{x}
blog image

Average Selling Price

Table: Prices

+---------------+---------+
| Column Name   | Type    |
+---------------+---------+
| product_id    | int     |
| start_date    | date    |
| end_date      | date    |
| price         | int     |
+---------------+---------+
(product_id, start_date, end_date) is the primary key (combination of columns with unique values) for this table.
Each row of this table indicates the price of the product_id in the period from start_date to end_date.
For each product_id there will be no two overlapping periods. That means there will be no two intersecting periods for the same product_id.

 

Table: UnitsSold

+---------------+---------+
| Column Name   | Type    |
+---------------+---------+
| product_id    | int     |
| purchase_date | date    |
| units         | int     |
+---------------+---------+
This table may contain duplicate rows.
Each row of this table indicates the date, units, and product_id of each product sold. 

 

Write a solution to find the average selling price for each product. average_price should be rounded to 2 decimal places.
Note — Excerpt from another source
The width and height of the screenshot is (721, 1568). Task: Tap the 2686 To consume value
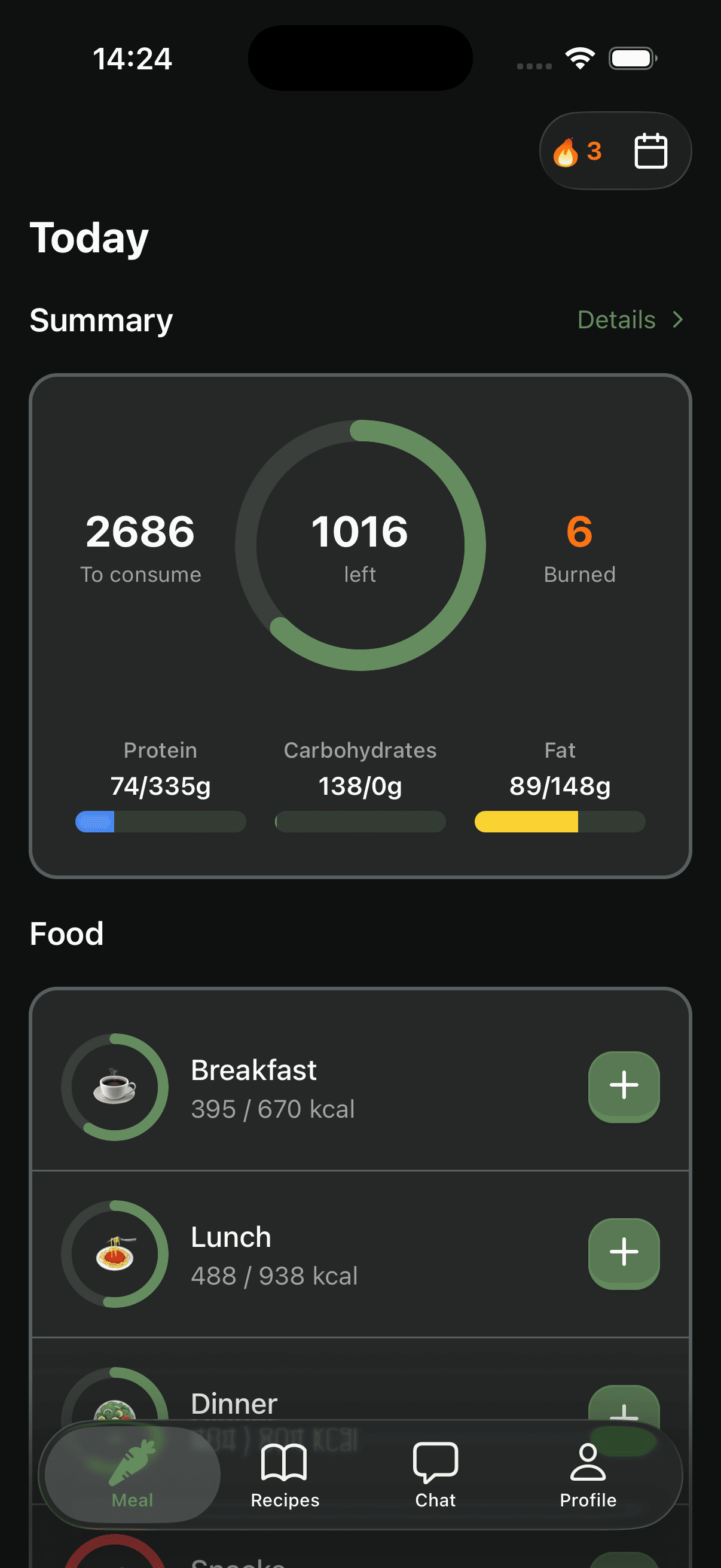[x=140, y=533]
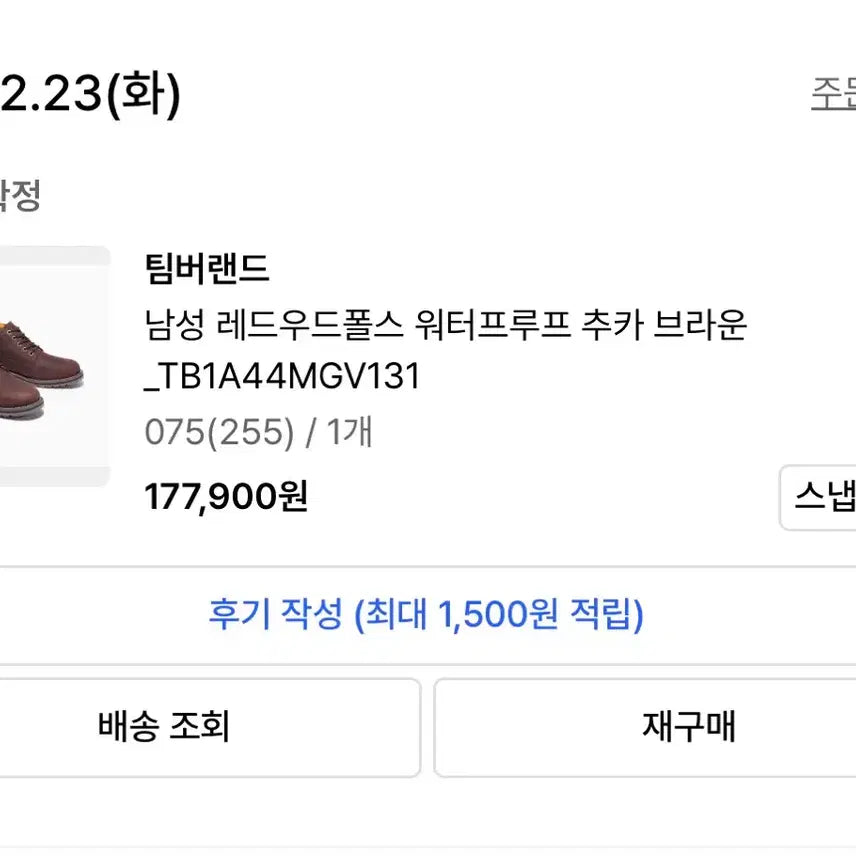Select the 재구매 repurchase button
The height and width of the screenshot is (856, 856).
[x=644, y=727]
If a product does not have any sold units, its average selling price is assumed to be 0.

Return the result table in any order.

The result format is in the following example.

 

Example 1:

Input: 
Prices table:
+------------+------------+------------+--------+
| product_id | start_date | end_date   | price  |
+------------+------------+------------+--------+
| 1          | 2019-02-17 | 2019-02-28 | 5      |
| 1          | 2019-03-01 | 2019-03-22 | 20     |
| 2          | 2019-02-01 | 2019-02-20 | 15     |
| 2          | 2019-02-21 | 2019-03-31 | 30     |
+------------+------------+------------+--------+
UnitsSold table:
+------------+---------------+-------+
| product_id | purchase_date | units |
+------------+---------------+-------+
| 1          | 2019-02-25    | 100   |
| 1          | 2019-03-01    | 15    |
| 2          | 2019-02-10    | 200   |
| 2          | 2019-03-22    | 30    |
+------------+---------------+-------+
Output: 
+------------+---------------+
| product_id | average_price |
+------------+---------------+
| 1          | 6.96          |
| 2          | 16.96         |
+------------+---------------+
Explanation: 
Average selling price = Total Price of Product / Number of products sold.
Average selling price for product 1 = ((100 * 5) + (15 * 20)) / 115 = 6.96
Average selling price for product 2 = ((200 * 15) + (30 * 30)) / 230 = 16.96

Solution Explanation for LeetCode 1251: Average Selling Price

This problem requires calculating the average selling price for each product, considering sales across different date ranges and prices. The solution uses SQL queries to achieve this efficiently.

Approach

The core idea is to join the Prices and UnitsSold tables to connect product prices with their corresponding sales. Since a product might have multiple price periods and sales dates, careful aggregation is necessary.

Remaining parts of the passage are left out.